His answer suggests that civilization is but a long process of learning to be civilized, compassionate, just and kind. In a couple of weeks we will be reading from the book of Micah. All of you know the quote well.
“He has told you, O Mortal, what is good; and what does the Lord require of you but to do justice, love kindness and walk humbly with your God.” (Micah 6: 8)
Norman Cousins once wrote:
“The highest expression of civilization is not its art but the supreme tenderness that people are strong enough to feel and show toward one another.” I like his recognition of the fact that only the truly strong can be tender. And I like his conclusion:
“If our civilization is breaking down, as it appears to be, it is not because we lack the brainpower to meet its demands but because our feelings are being dulled. What our society needs is a massive and pervasive experience of resensitization.”

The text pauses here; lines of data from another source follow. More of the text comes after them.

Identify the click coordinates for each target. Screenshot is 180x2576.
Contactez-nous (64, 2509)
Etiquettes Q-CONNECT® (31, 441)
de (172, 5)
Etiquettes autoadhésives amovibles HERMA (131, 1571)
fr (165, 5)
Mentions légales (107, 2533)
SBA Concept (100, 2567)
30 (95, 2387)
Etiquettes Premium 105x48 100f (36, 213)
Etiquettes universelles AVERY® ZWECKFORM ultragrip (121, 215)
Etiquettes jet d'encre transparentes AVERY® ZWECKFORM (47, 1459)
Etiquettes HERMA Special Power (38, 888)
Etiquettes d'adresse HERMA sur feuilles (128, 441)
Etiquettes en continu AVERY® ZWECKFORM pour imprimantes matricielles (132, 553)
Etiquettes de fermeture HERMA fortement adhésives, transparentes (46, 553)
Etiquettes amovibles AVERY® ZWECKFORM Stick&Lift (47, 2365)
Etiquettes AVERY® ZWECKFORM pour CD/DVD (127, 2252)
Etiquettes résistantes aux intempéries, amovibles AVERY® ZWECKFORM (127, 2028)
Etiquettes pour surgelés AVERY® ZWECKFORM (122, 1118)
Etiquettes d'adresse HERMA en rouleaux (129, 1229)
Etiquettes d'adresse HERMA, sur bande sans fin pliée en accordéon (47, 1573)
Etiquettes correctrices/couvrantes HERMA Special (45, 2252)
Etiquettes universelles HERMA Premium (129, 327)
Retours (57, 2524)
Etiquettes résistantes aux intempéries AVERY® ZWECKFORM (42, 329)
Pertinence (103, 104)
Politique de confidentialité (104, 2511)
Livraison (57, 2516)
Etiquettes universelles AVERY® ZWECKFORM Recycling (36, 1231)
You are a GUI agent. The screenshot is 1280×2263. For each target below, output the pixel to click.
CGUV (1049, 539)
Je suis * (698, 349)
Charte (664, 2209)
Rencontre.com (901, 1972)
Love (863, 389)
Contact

Well, who can doubt that the world has been resensitized?
Rooted in compassion, wisdom always respects the importance and fragility of individual life and cares for all individuals, in the manner of Christ, as if all were but one. That article in Time mentioned this too:
The Magi are sometimes used simply as a way of expressing Christianity’s
openness to the far-flung and the unlikely.
Time, 12/13/2004, p.58
The most significant thing we should be saying about human differences is that they are not that significant. What is significant and needs desperately to be made manifest is the oneness of humanity…. that truly--- we are all children of God.
So, this morning, we are called together in faith to mourn the dead, to grieve with those whose losses have been so great but we are also called to respond to the light within and find the child who calls us to worship and then sends us to care and give and serve—perhaps the only truly wise response to this disaster.